“Tidak ada satu sen pun uang yang masuk dari siapa pun kepada Nadiem terkait dengan jual beli laptop,” kata Hotman di Jakarta, Jumat (6/9).
Pernyataan itu menanggapi langkah Kejaksaan Agung yang menetapkan Nadiem sebagai tersangka kasus dugaan korupsi program digitalisasi pendidikan periode 2019–2022. Hotman menyebut status hukum Nadiem mirip dengan Tom Lembong yang juga ditetapkan sebagai tersangka kasus korupsi importasi gula, meski tidak terbukti menerima dana.
“Nasib Nadiem sama dengan nasib Lembong. Tidak ada satu rupiah pun jaksa menemukan ada uang masuk ke kantongnya Nadiem,” ujarnya.
Hotman juga membantah tudingan Kejagung yang menyebut Nadiem bertemu dengan Google Indonesia untuk menyepakati penggunaan Chromebook. Menurutnya, pertemuan tersebut bersifat umum dan tidak berkaitan dengan penunjukan produk tertentu.
“Pak Nadiem tidak pernah menyepakati. Yang jual laptop itu kan vendor, bukan Google. Google hanya sistemnya saja dari Google. Kalau laptopnya dari vendor. Vendornya perusahaan Indonesia,” kata Hotman.
Sebelumnya, pada Kamis (5/9), Kejaksaan Agung menetapkan Nadiem sebagai tersangka baru dalam kasus pengadaan Chromebook. Direktur Penyidikan Jampidsus Kejagung, Nurcahyo Jungkung Madyo, mengatakan bahwa pada 2020 Nadiem selaku Mendikbudristek bertemu dengan Google Indonesia membahas program Google for Education dengan perangkat Chromebook.
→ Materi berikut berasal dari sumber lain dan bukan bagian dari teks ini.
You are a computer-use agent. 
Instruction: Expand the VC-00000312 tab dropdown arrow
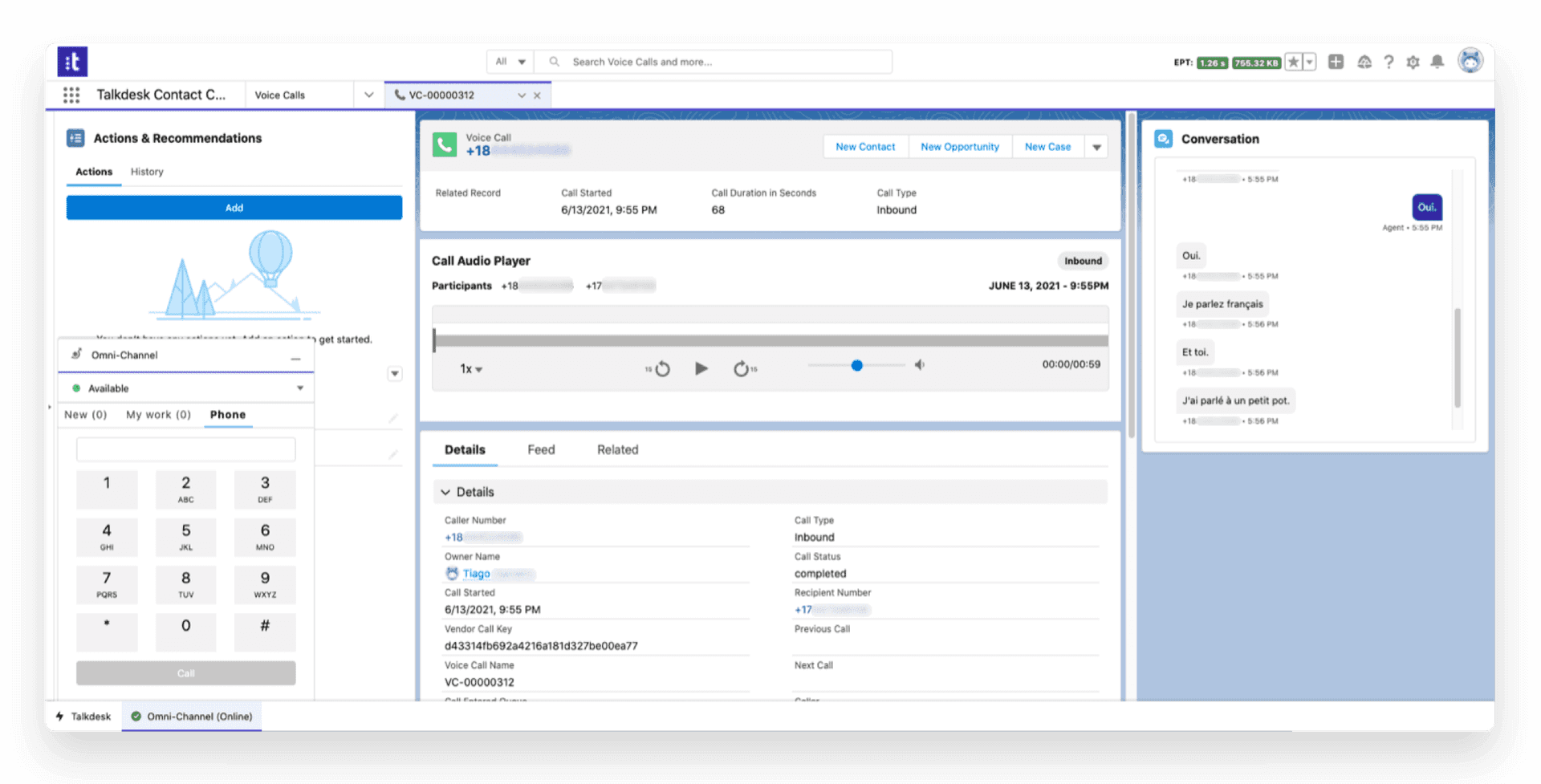click(x=522, y=95)
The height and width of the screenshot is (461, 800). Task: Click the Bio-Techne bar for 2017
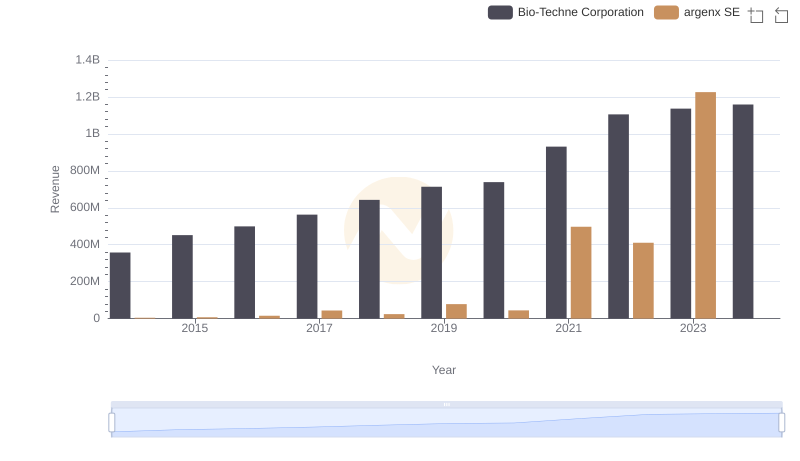click(x=307, y=266)
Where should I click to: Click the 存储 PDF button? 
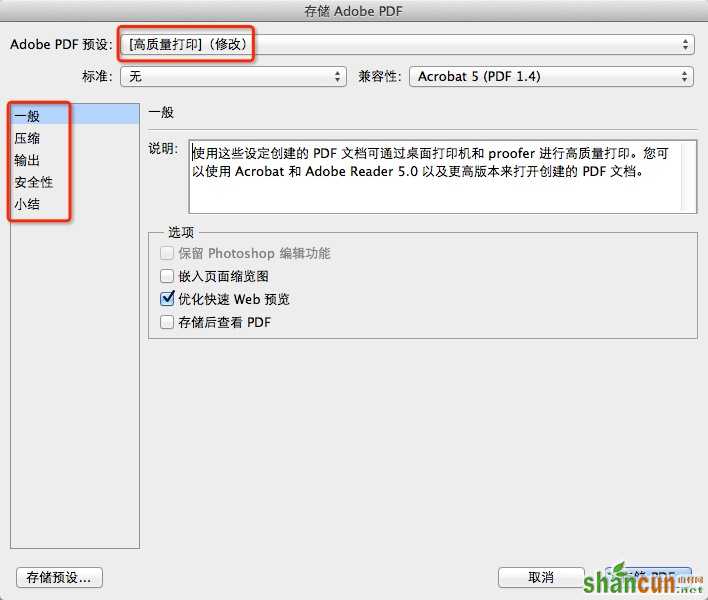(648, 577)
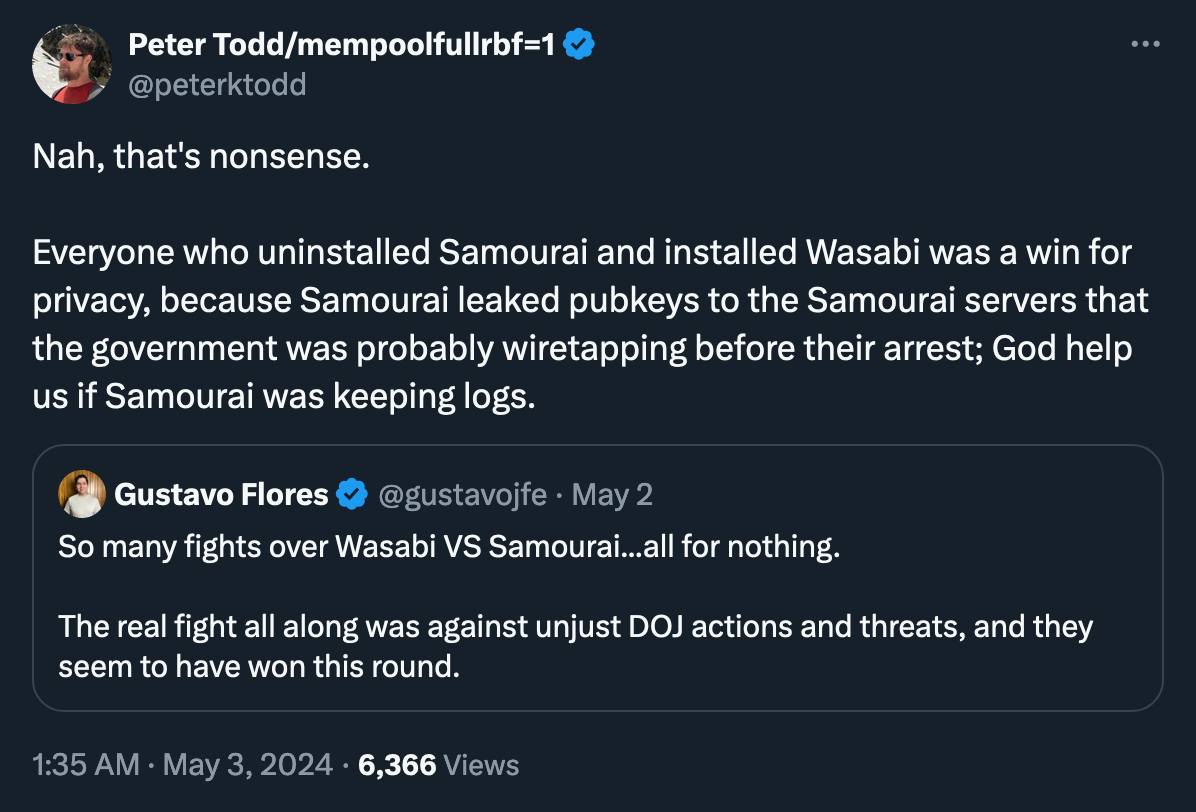The width and height of the screenshot is (1196, 812).
Task: Open the @peterktodd handle link
Action: (x=217, y=85)
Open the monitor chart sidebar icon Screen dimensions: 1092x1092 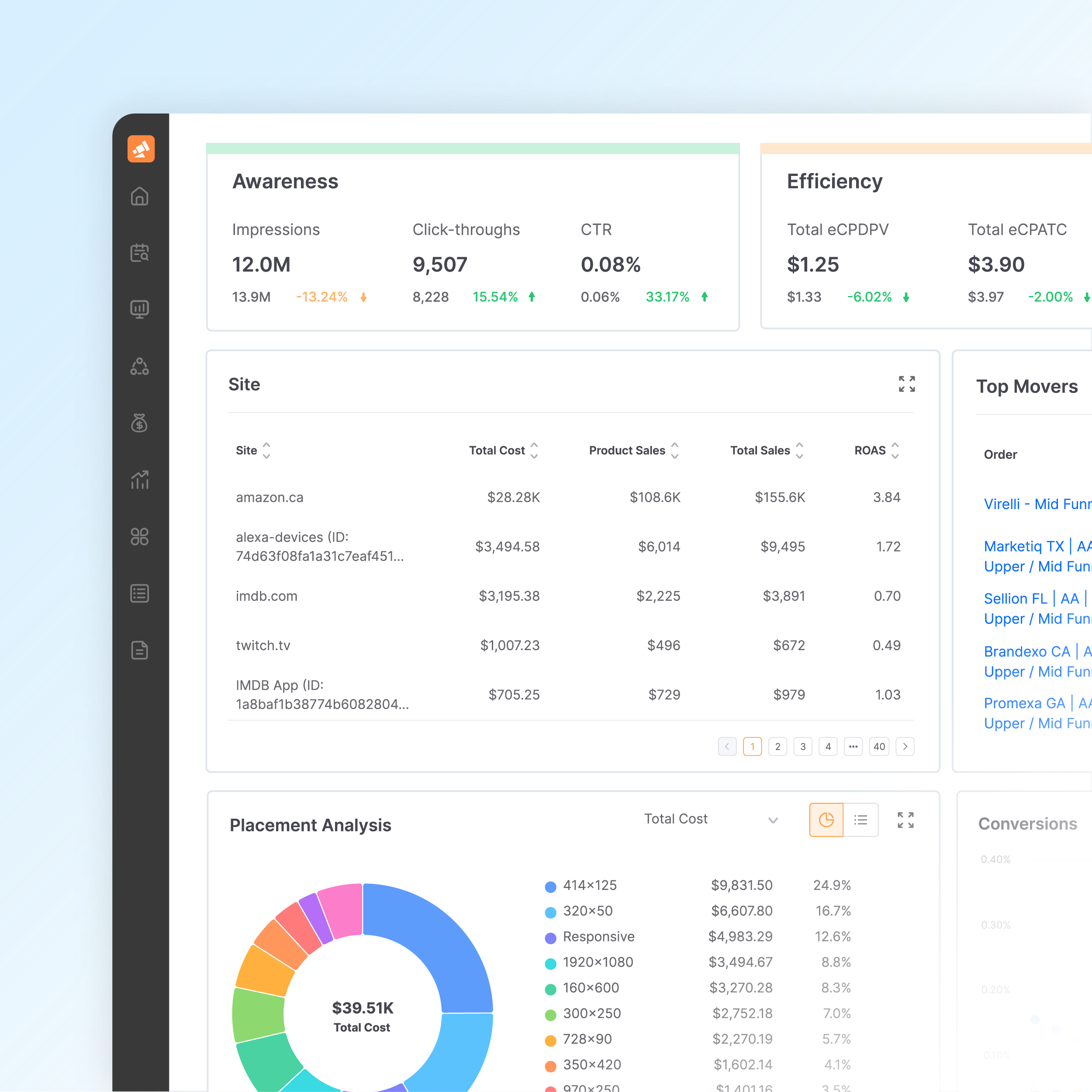[140, 309]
Dalam pertemuan lanjutan, disebutkan ada kesepakatan penggunaan Chrome OS dan Chrome Device Management (CDM) dalam proyek pengadaan alat teknologi informasi dan komunikasi (TIK). Untuk merealisasikan hal itu, Nadiem mengundang sejumlah pejabat Kemendikbudristek dalam rapat tertutup melalui Zoom pada 6 Mei 2020.
“(Rapat) yang membahas pengadaan alat TIK menggunakan Chromebook sebagaimana perintah dari NAM (Nadiem Makarim), sedangkan saat itu pengadaan alat TIK belum dimulai,” kata Nurcahyo.
Ia menambahkan, surat Google Indonesia yang sebelumnya tidak direspons Menteri Pendidikan era Muhadjir Effendy akhirnya dijawab oleh Nadiem pada awal 2020. Padahal, uji coba Chromebook tahun 2019 dinilai gagal digunakan di sekolah daerah 3T.
Selanjutnya, pejabat Kemendikbudristek yakni Sri Wahyuningsih dan Mulyatsyah, menyusun petunjuk teknis dan pelaksanaan dengan spesifikasi yang disebut “mengunci” Chrome OS. Hasil kajian teknis juga diarahkan pada spesifikasi yang sama.
Kebijakan itu kemudian diperkuat melalui Permendikbud Nomor 5 Tahun 2021 tentang Petunjuk Operasional Dana Alokasi Khusus (DAK) Fisik Reguler Bidang Pendidikan, yang di dalam lampirannya mencantumkan Chrome OS sebagai spesifikasi perangkat.
Atas pengadaan tersebut, negara diduga mengalami kerugian sekitar Rp1,98 triliun. Nilai kerugian masih dihitung lebih lanjut oleh Badan Pengawasan Keuangan dan Pembangunan (BPKP).